傷害保険で支払われる保険金には、死亡後遺障害保険金、入院保険金、通院保険金、手術保険金などがあります。保険料は、生命保険が年齢や健康状態により変化するのに対し、傷害保険ではその人の従事する仕事の危険度により設定されています。通院保険金が入院の有無とは無関係に支払いの対象となるのも特徴的です。

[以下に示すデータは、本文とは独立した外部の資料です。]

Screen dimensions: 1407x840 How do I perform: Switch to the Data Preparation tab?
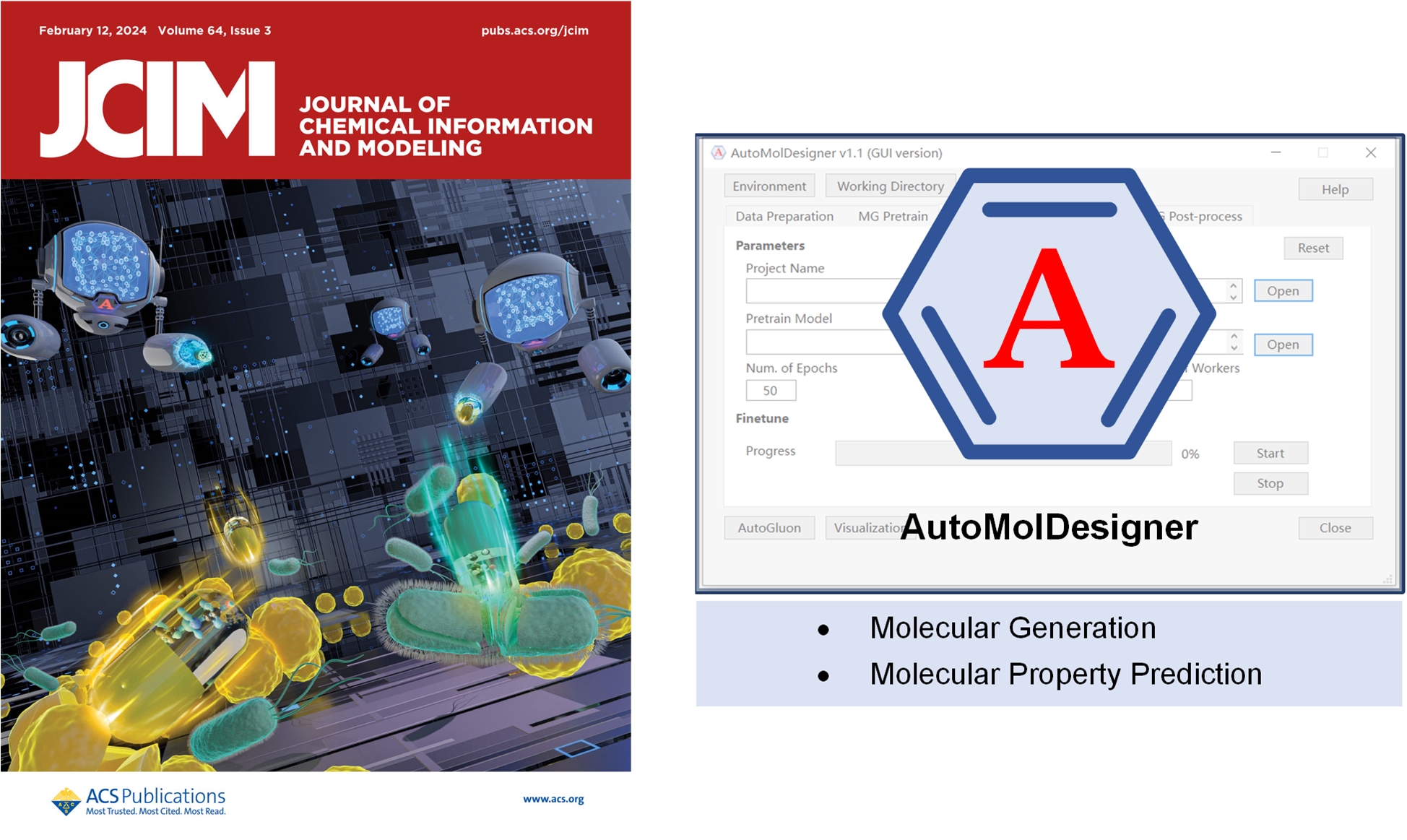784,216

傷害保険にはさまざまな種類があります。国内外を問わず日常生活のあらゆる事故を想定しているのが「普通傷害保険」。事故を交通に関連したものに限定し、保険料を抑えたものが「交通事故傷害保険」。旅行時の傷害、賠償責任、携行品の損害などを補償するのが「国内旅行保険」「海外旅行保険」。行事に参加する人の行事参加中に負うケガのみを対象とした「レクリエーション保険」。これは主催者側でかける団体保険です。自転車に関連した事故に対応するのが「自転車総合保険」。他にも、「ゴルファー保険」「テニス保険」「スキー・スノーボード保険」など各種スポーツ中に発生した事故や緊急の出費に備える保険があります。また近年の社会情勢を鑑みた「ストーカー保険」や通常の傷害保険では補償されない地震や噴火、津波によるケガも含めて補償される保険など、各社多彩な商品を展開しています。